Put another way, companies will no longer be able to collect data from people for one reason, and then use it for a different reason. This one facet of GDPR is predicted to boost the fortunes of companies selling data governance tools, which are designed to track data as it flows through an organization.
Companies may also have to prove that their predictive models are not unfairly discriminating against people.
“Citizens now also have the right to question and fight decisions that affect them that have been made on a purely algorithmic basis,” Dataiku says in its recent white paper, “Five Essential Pillars of Big Data GDPR Compliance.” This poses a potential problem for organizations that embrace a “black box” style of big data development, where companies don’t know exactly why algorithms generate the answers they do.

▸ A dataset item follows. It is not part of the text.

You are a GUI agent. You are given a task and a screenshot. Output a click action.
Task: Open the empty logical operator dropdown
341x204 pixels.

GDPR doesn’t mean the end of data science, Douetteau says. But it will provide an incentive for companies to mature their data science programs to ensure that they don’t run afoul of the new law.

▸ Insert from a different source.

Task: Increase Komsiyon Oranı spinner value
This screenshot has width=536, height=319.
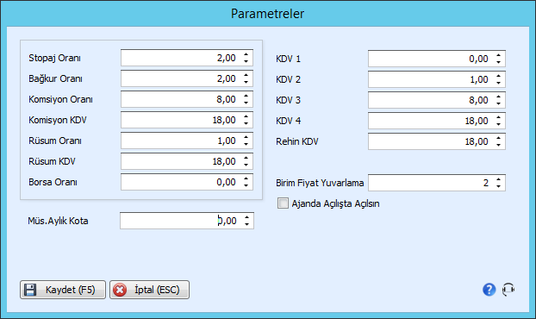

Specifically, GDPR provides an incentive for organizations to stop the practice of maintaining separate teams of people – one for extracting data, one for building predictive models, and then another group for applying the result of those models.

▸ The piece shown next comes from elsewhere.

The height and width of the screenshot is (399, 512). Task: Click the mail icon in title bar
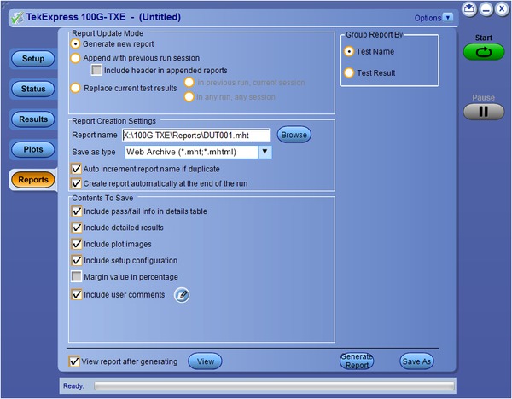[469, 9]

If your company hasn’t bothered to bring its big data folks its IT department to the same table, GDPR provides a powerful incentive to begin a deeper collaboration.
Enforcing Good Data Hygiene
In a way, GDPR will mandate that companies practice good data analytics hygiene — that the data is collected in an above-board manner and that it’s processed in a transparent way. This is ultimately a good thing, although some organizations who prefer the “anything goes” days of big data’s Wild West period will undoubtedly object to being forced to adopt best practices.
“All things considered, being more organized and maintaining the data lineage is also good for productivity on the whole, meaning a good data science team can actually show the lineage of the data,” Douetteau “A good data science team can already do that.”
Amit Walia, executive vice president and chief product officer at data integration giant Informatica, sees good and bad in the new law.
“GDPR poses many challenges, but it also has the potential to result in opportunities around the use of data in an organization,” Walia says. “Organizations must take a holistic and automated approach to governance and compliance to help maximize the potential opportunity.”
Like many vendors in the space, Informatica is jumping on the GDPR compliance bandwagon and using the looming deadline (just 312 days away!) to help it market and sell its solutions. The company has put together a GDPR package designed to help companies through process changes that must occur to achieve compliance.
If some companies were on the track to achieving this, then GDPR will provide some extra encouragement to speed up that process along. On the other hand, if a company had no plans of moving away from the “Wild West” style of big data analytics, then GDPR will likely penalize them with hefty fines that can easily scale into the millions of dollars.